The Treaty of Guadalupe Hidalgo is officially known as the Treaty of Peace, Friendship, Limits, and Settlement between the United States of America and the Republic of Mexico and is notable for ending the Mexican–American War. The treaty was signed between Mexico and the United States in the Mexico City neighborhood of Villa-de Guadalupe Hidalgo on February 2, 1848, and came into effect on July 4, 1848.
Causes of the American-Mexican War
The Spanish Empire conquered parts of Texas over four centuries ago. After Mexico defeated the Spanish in 1821, they claimed Texas as part of Mexico. On March 1, 1845, President Tyler signed legislation which allowed the United States to take over Texas which would be effective on December 29, 1845, but the Mexican government considered this an act of war.
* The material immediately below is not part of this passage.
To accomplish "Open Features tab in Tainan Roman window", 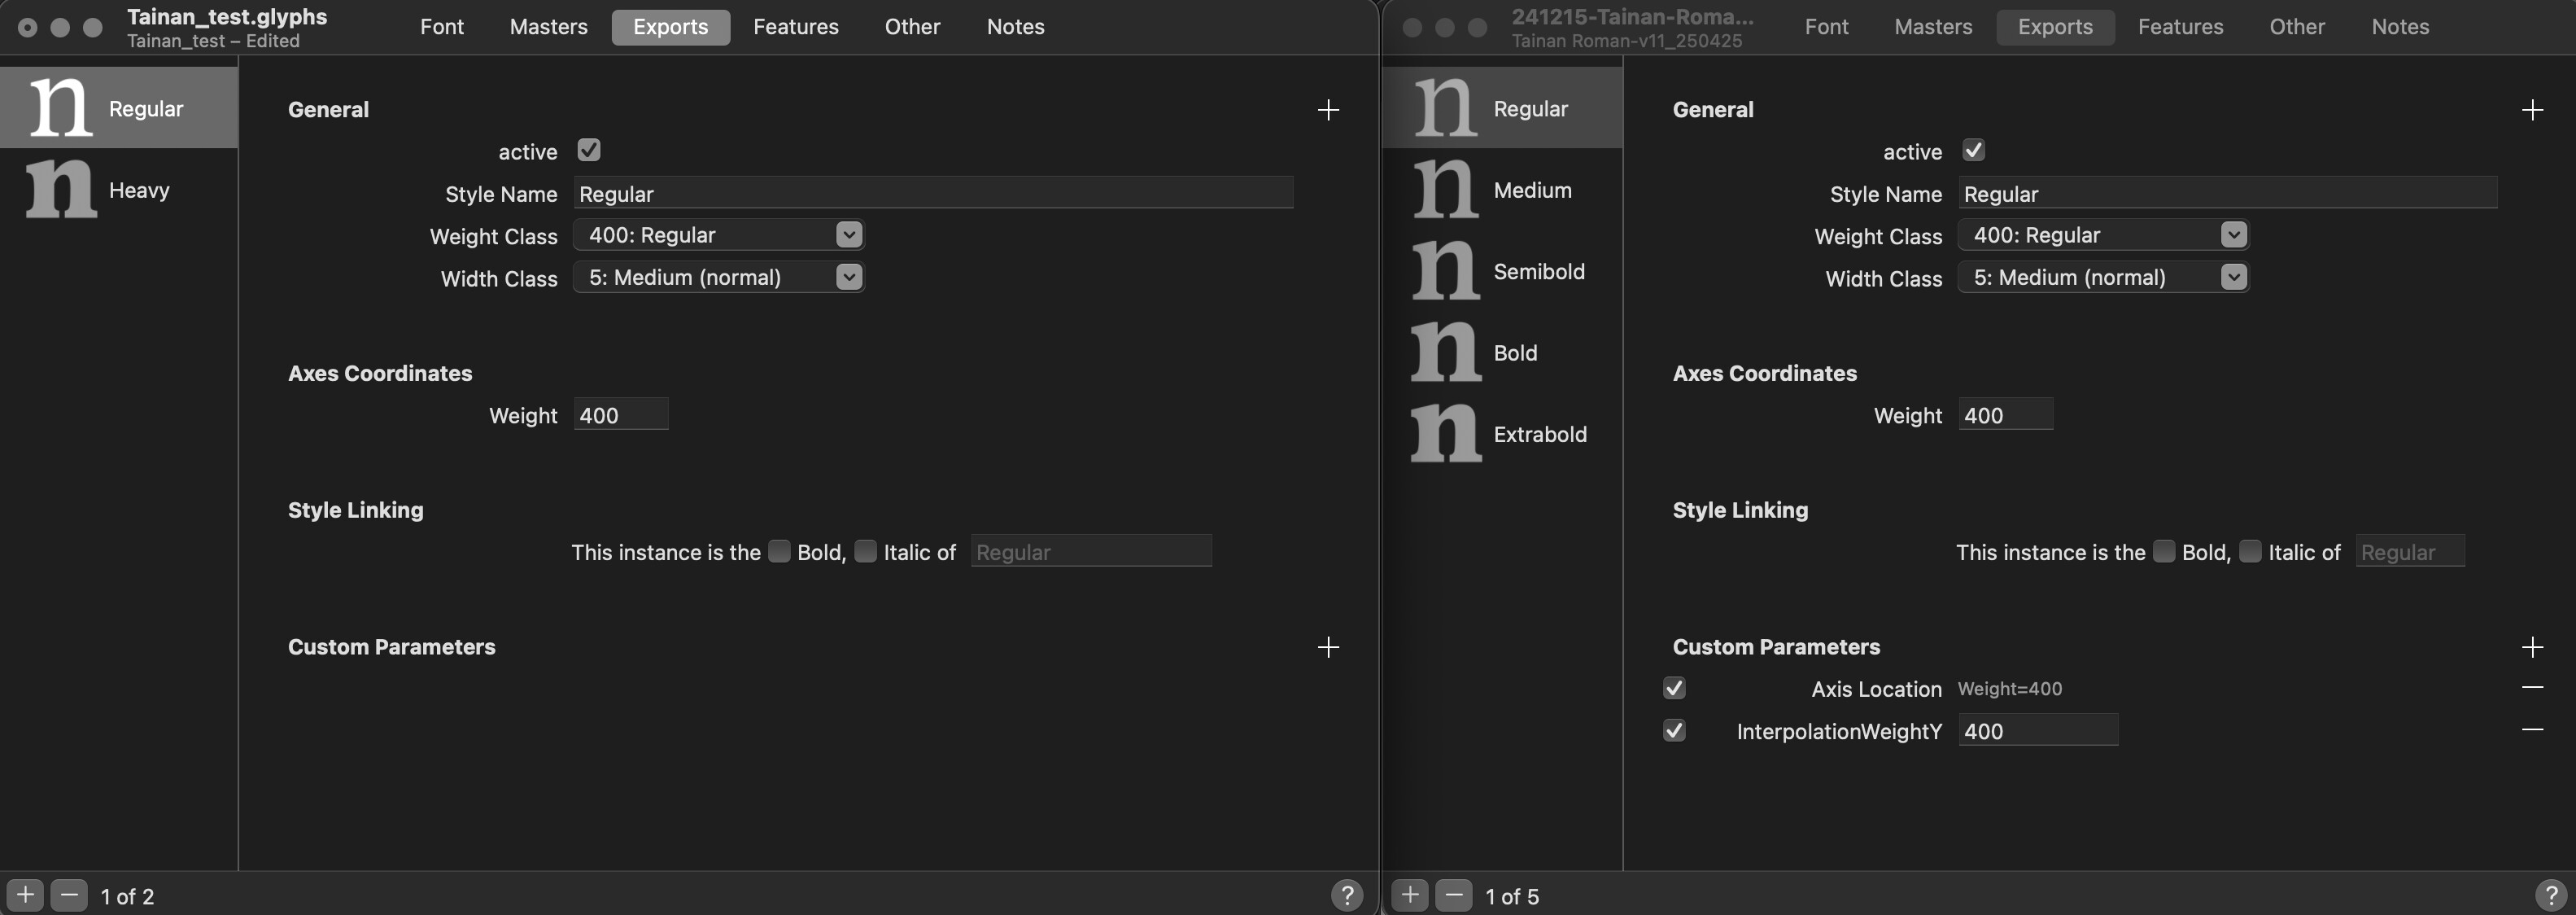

France and the United Kingdom tried to persuade Mexico from declaring war against the United States, but their efforts proved fruitless.
As per the legislature signed by President Tyler, his predecessor President James Polk sent an envoy to Mexico with a $40 million offer for the Alta California and a $5 million offer for the Nuevo Mexico. The Mexican government refused to even meet with the envoy which resulted in the Mexican army attacking the American forces in the disputed region. After the death of 11 Americans, and the capturing of 49 American troops, President Polk signed the war declaration on May 13, 1846, and the Mexican government responded with their war declaration on July 7, 1846. The American-Mexican war ended in September 1847 after the United States forces successfully invaded and occupied Mexico City and central Mexico for two years.
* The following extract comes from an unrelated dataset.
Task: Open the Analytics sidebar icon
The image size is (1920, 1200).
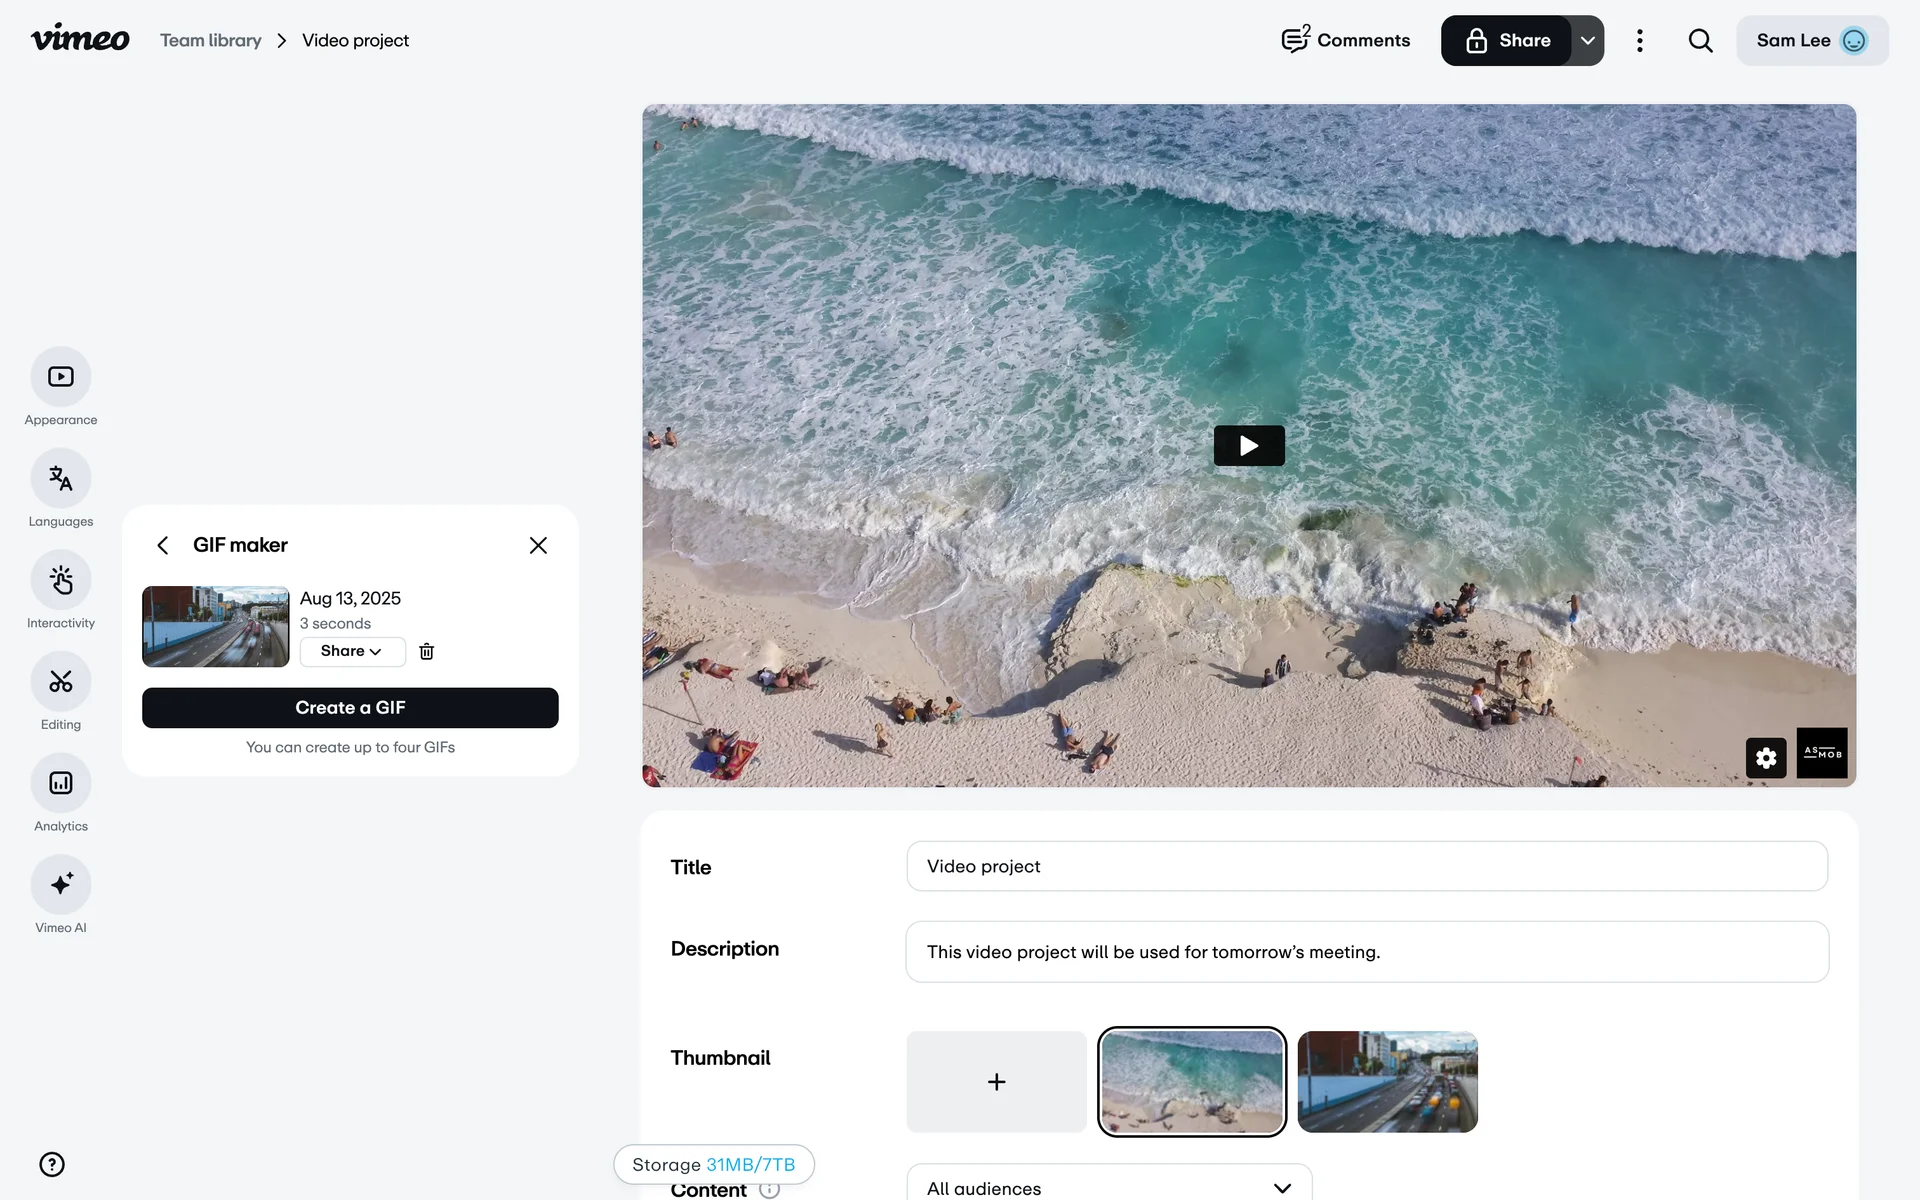Action: pos(61,783)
Who Negotiated the Treaty?
After the war was over, General Winfield Scott and Nicholas Trist (a chief clerk of United States department) negotiated with the Mexican commission under Don Jose Coulo, Luis Cuevas, and Miguel Atristain. Scott and Trist had previously tried to negotiate with Mexico before concluding that the best way to deal with Mexico was after conquering them.
Terms of the Treaty
Although the treaty did not state that Mexico cedes Santa-Fe-De Nuevo Mexico and Alta California, the Mexican government ceded these territories. The treaty defined the borders of Texas which stretched as far as Rio Grande. The article V of the agreement described the Mexico-United States border from west to east, and the borders included the Rio Grande to the port of Santa-Fe-de Nuevo Mexico and then down to the River Gila. Mexico ceded over 55% of their pre-Texas claims, and they currently occupy approximately 761,606 square miles. The 525,000 square miles area between the Guadalupe Hildago and Adams-Onis boundaries right outside the 389,166 square miles land claimed by Texas became the Mexican Cession.
Articles eight and nine guaranteed the safety of the properties owned by Mexicans living in these territories and the United States government assumed the $3.25 million debt the Mexicans owed the Americans. Article XII demanded that United States pay $15 million to Mexico while article XI provided that the United States punish all the Indians raiding Mexico while prohibiting the Americans from purchasing the properties acquired by the Indians in the raids.
The area purchased by the United States became part of the ten states as from 1845 when purchased in 1912. The United States acquired remaining portions of Arizona and New Mexico in 1853 under the Gadsden Purchase. The United States also added $10 million for the area intended for the transcontinental railroad.